Start of Supplied material

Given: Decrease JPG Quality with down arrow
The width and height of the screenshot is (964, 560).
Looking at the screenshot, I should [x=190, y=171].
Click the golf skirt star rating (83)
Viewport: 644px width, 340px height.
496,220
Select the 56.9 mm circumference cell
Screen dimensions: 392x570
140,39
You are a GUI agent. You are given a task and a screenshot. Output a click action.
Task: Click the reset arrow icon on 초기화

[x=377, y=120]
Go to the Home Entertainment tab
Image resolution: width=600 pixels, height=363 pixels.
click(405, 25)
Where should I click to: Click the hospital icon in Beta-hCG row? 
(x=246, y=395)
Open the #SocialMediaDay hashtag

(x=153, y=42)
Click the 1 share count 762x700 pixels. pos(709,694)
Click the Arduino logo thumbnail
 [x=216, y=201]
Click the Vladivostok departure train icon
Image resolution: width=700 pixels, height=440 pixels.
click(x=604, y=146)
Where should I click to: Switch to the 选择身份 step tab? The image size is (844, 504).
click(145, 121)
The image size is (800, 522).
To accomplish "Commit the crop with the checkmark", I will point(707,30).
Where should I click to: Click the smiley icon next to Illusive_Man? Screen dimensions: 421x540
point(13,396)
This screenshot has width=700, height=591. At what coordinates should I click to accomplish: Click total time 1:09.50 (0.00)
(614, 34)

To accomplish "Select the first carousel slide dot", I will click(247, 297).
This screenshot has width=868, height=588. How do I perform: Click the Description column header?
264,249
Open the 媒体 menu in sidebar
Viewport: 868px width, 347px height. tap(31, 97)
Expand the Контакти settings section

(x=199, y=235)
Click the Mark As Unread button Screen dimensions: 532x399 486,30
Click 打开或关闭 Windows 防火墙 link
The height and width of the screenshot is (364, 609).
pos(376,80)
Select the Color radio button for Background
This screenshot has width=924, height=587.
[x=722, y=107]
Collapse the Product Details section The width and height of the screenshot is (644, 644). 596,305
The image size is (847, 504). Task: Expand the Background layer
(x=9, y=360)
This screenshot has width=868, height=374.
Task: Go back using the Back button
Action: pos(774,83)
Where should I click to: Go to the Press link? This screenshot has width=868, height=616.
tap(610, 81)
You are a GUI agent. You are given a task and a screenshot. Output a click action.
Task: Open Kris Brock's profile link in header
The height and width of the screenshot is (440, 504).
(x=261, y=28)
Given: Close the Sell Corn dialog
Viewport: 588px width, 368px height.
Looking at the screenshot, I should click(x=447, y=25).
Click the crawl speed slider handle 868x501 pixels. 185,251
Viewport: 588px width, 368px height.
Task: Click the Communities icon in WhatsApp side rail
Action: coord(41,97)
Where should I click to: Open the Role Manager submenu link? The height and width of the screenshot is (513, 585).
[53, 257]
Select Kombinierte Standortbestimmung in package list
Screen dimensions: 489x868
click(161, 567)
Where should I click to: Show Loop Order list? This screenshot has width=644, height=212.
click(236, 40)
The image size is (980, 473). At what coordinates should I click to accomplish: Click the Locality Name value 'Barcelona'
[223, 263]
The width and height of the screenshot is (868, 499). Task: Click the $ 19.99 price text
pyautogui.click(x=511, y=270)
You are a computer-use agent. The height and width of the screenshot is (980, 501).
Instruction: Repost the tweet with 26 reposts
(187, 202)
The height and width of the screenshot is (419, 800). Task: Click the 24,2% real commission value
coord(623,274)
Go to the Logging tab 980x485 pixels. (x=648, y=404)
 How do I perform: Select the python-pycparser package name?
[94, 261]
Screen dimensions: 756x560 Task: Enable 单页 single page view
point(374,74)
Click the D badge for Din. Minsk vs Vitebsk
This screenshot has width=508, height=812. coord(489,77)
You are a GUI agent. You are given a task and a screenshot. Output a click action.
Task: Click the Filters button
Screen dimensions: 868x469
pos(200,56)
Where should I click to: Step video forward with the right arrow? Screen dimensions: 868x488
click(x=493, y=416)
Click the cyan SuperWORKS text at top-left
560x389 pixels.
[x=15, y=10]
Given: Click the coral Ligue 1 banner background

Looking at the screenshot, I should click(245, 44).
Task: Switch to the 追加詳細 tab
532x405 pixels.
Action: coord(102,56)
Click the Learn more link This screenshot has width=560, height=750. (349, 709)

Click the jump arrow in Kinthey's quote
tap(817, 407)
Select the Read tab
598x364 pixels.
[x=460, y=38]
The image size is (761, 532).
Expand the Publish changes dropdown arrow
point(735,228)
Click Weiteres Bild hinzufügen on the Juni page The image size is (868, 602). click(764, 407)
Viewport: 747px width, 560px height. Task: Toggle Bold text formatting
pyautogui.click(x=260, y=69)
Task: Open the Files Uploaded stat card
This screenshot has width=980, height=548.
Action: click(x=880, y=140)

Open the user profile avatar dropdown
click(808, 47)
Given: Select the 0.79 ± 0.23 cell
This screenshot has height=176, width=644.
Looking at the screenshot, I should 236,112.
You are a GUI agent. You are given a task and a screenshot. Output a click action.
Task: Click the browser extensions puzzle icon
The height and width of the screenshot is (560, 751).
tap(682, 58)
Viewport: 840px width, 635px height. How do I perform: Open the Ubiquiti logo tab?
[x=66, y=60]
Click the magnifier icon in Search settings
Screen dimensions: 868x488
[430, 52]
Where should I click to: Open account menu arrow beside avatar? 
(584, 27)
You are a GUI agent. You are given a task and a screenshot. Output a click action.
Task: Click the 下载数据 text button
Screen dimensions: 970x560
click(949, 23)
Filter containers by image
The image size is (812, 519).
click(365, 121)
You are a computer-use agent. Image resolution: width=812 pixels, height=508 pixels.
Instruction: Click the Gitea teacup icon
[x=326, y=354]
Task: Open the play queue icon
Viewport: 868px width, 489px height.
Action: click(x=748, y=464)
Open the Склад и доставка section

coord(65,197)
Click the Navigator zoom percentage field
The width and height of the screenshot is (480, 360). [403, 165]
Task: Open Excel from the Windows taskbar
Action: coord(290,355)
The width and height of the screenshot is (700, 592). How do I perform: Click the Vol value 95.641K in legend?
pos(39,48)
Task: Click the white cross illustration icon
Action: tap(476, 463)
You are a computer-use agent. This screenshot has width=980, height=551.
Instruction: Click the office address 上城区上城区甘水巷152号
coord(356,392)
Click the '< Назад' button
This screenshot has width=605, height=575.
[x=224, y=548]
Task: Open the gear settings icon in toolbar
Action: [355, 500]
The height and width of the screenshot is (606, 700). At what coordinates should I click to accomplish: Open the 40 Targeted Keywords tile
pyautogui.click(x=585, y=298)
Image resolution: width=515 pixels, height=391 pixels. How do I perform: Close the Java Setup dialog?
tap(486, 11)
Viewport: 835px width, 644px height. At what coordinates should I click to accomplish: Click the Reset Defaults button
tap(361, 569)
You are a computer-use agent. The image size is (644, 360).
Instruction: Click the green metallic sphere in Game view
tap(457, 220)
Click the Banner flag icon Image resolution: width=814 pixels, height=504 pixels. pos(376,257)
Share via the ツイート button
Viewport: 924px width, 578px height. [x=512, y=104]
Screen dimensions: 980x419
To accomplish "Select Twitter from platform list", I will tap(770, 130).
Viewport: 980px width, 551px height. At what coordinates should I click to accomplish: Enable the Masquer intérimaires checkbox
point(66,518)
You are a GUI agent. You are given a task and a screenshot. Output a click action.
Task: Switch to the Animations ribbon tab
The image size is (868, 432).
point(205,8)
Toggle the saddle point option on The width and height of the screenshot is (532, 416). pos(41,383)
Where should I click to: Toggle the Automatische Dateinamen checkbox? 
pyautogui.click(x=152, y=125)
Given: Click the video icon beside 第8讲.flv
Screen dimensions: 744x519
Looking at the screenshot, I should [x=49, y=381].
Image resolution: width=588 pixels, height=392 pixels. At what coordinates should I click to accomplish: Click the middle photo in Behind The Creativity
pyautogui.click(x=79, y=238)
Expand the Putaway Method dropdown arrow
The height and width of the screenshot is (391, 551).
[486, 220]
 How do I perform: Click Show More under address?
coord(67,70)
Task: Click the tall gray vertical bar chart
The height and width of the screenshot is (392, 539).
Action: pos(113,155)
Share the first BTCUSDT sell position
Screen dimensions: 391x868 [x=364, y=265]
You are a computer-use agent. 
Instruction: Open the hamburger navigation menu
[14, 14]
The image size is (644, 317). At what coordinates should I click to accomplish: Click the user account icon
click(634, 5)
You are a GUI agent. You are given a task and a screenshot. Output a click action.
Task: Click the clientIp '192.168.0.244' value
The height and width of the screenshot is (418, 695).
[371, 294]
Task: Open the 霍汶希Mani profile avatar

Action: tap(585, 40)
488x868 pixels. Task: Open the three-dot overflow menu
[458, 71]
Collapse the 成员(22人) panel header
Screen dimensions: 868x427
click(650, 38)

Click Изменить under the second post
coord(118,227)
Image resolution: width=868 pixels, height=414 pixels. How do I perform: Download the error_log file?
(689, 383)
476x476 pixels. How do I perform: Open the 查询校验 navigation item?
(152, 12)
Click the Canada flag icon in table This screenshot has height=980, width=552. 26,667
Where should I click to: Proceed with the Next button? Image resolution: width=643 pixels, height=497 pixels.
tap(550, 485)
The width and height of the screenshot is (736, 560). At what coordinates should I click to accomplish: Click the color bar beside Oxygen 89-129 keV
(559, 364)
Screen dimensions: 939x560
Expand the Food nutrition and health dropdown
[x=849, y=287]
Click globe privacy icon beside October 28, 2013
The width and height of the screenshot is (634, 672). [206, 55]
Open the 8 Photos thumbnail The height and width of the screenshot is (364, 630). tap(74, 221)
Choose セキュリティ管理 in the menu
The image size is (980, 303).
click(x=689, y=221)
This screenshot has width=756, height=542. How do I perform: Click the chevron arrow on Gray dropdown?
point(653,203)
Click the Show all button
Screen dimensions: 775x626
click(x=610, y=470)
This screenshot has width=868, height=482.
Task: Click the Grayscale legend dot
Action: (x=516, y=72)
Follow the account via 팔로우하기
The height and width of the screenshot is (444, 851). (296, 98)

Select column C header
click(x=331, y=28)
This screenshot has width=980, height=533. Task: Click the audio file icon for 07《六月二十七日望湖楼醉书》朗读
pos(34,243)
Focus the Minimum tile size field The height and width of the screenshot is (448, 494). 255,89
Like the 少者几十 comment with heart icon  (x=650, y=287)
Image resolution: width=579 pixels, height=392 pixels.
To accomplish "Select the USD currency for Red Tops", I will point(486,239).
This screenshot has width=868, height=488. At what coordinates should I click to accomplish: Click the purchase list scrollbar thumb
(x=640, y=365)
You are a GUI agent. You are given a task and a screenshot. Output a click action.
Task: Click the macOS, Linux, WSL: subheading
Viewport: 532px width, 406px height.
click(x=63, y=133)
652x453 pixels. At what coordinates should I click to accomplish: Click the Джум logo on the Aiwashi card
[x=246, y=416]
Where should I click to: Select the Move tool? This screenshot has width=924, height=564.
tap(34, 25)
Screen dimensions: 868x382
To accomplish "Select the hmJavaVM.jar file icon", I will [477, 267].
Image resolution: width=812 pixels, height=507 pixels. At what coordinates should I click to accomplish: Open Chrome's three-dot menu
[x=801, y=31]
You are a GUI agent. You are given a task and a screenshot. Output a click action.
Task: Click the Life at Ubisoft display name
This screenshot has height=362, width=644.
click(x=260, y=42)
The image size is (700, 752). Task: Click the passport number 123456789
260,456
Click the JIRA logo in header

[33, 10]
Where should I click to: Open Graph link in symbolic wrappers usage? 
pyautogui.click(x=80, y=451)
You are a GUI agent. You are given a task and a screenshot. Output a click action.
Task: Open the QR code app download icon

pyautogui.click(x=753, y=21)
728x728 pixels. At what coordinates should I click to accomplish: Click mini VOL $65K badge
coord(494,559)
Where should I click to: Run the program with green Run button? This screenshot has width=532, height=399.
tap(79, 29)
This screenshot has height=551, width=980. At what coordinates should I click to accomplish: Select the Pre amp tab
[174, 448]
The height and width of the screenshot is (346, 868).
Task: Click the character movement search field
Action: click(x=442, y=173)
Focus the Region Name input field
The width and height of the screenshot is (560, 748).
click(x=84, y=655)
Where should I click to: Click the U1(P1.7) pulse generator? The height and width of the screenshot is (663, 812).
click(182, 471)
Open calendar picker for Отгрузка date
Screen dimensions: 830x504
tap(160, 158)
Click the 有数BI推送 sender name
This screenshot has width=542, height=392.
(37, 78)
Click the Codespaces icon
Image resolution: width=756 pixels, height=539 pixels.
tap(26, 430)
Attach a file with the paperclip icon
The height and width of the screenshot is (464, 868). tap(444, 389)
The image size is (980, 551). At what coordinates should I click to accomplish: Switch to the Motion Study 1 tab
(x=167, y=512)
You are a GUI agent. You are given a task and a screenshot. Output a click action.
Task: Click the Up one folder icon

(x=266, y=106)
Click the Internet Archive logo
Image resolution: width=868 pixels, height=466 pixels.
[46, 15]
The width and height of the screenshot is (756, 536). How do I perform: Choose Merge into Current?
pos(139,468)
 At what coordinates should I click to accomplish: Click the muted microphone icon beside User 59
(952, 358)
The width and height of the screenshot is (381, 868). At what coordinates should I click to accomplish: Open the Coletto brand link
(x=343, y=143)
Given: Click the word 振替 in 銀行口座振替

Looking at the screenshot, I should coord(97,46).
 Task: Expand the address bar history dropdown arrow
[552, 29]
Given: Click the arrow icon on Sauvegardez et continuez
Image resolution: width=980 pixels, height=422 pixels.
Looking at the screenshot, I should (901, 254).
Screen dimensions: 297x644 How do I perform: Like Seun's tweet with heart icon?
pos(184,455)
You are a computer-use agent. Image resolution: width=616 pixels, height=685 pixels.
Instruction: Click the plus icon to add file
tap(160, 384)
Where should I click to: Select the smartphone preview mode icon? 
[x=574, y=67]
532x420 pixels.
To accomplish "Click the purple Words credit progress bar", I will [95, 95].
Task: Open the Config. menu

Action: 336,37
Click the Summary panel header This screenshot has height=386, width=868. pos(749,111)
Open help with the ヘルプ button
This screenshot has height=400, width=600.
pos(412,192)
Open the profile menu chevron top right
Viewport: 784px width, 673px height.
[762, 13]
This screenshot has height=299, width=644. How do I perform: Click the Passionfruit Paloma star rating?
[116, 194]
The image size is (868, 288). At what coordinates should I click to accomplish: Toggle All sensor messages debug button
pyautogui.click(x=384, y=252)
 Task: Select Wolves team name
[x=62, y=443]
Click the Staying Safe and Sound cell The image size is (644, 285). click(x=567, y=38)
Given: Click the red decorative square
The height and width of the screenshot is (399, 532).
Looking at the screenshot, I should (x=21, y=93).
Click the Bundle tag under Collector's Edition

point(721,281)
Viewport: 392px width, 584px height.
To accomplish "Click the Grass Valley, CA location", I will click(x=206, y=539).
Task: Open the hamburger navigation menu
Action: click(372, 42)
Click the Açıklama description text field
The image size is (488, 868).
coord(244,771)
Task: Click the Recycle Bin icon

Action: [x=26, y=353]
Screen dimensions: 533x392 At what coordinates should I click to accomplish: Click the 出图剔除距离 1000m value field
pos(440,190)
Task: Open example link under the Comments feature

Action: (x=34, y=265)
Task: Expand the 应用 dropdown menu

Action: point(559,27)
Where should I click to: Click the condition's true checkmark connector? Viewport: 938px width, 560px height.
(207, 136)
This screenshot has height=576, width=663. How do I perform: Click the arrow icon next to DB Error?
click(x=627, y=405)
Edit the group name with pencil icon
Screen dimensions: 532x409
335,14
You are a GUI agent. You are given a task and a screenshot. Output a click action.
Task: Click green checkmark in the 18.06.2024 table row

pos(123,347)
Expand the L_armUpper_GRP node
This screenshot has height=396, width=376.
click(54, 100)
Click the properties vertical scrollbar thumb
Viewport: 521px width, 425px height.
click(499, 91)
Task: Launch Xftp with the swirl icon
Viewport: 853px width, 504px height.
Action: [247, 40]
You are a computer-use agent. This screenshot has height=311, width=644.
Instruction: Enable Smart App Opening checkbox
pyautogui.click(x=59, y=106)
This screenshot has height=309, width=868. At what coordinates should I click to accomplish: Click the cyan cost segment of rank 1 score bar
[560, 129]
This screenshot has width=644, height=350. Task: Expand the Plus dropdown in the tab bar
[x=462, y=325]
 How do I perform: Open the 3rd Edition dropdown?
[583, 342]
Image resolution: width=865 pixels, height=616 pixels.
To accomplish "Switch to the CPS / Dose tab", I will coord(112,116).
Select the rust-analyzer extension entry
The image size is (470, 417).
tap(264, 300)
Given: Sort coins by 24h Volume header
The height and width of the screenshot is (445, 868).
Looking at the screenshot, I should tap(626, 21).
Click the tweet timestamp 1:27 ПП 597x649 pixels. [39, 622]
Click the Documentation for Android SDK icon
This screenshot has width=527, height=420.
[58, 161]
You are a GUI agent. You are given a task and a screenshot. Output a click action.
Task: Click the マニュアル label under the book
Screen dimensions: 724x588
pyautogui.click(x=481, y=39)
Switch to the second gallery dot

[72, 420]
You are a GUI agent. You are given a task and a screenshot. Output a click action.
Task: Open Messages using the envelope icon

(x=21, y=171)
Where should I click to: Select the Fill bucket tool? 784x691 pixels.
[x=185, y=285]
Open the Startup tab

End of Supplied material

Each line that holds the string "computer" is to be copied from the entries above.

You are a computer-use agent. The height and width of the screenshot is (980, 501).
You are a computer-use agent. Image resolution: width=812 pixels, height=508 pixels.
You are a computer-use agent. This screenshot has width=980, height=551.
You are a computer-use agent. The image size is (644, 360).
You are a computer-use agent. 
You are a computer-use agent. Image resolution: width=616 pixels, height=685 pixels.
You are a computer-use agent. This screenshot has height=311, width=644.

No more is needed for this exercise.